Biography
Vaqif Mustafazadeh ((Azerbaijan: Vaqif Mustafazadə; 1940 - 1979), also known as Waqif Mustafa-Zadej, was an Azerbaijani pianist and jazz composer Mustafazadeh was born in the Old City of Baku on March 16, 1940. His mother was a piano teacher at a local music school and played a key role in his music education. In 1963 he graduated from the Baku State Music School and a year later was admitted to the State Conservatory of Azerbaijan. Ever since he studied he has given concerts and performed at parties and nights at universities and clubs, and soon became known as an important performer. While playing in clubs, he played mainly classical jazz, as well as blues and dance music.
During the 1940s and 1950s there were music bans in the USSR, jazz was banned, including Azerbaijan.
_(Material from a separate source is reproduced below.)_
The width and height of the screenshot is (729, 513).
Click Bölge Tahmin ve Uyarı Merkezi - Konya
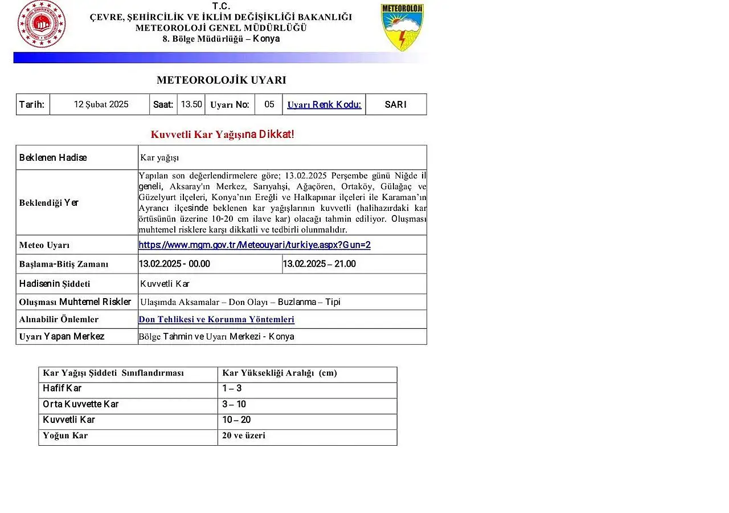click(216, 337)
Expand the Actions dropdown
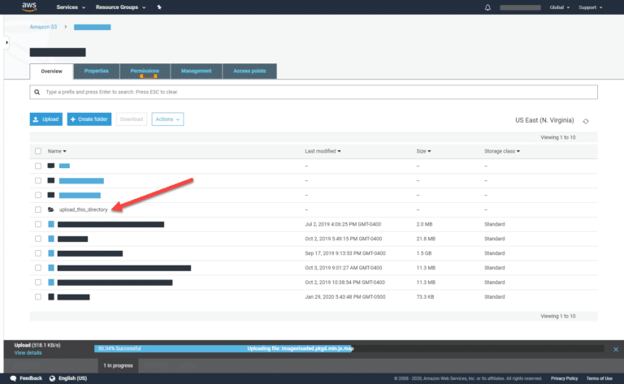Screen dimensions: 624x384 tap(167, 119)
Since there was no opportunity to get jazz records out of nowhere, Mustafazade listened to jazz tracks and learned from movies and the BBC radio. He listened to the radio and tried to recreate the music on the piano.
From the 1960s onwards, jazz bans were gradually lifted, and in the late 1960s and 1970s Baku became the center of locally inspired jazz. Mustafazadeh had gained a reputation and his name was often mentioned among other jazz musicians and he participated in festivals held in his homeland, as well as inside and outside Soviet countries.
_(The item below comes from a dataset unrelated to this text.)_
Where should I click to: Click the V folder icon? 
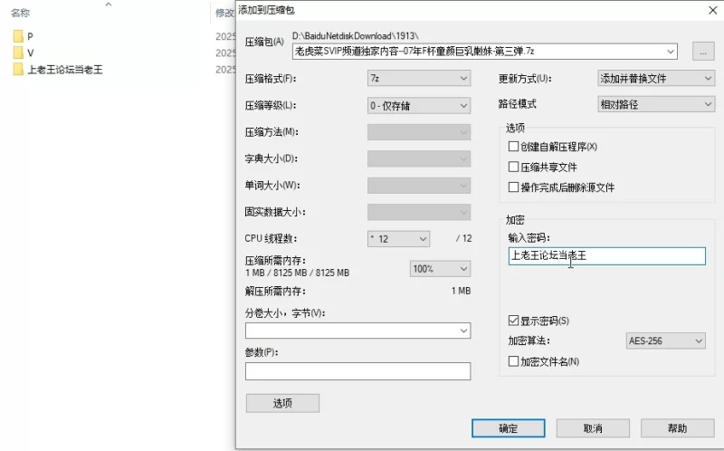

In 1965, he left the conservatory in Baku and went to Tbilisi to lead the "Orero" ensemble. He later formed the jazz trio "Qafqaz" in Georgia. In 1970 he formed the female quartet "Levli" and in 1971 the vocal-organ ensemble "Seville". Mustafazadeh is the founder of the Azerbaijani mugham jazz movement, which emerged in Baku in the late 1960s and 1970s as a result of a mix of jazz and traditional folk music. His works and performance were praised by internationally renowned top musicians of the world,
He was twice married and had a daughter from every marriage, who became famous pianists. He died of a heart attack shortly after a concert in Tashkent on September 16, 1979.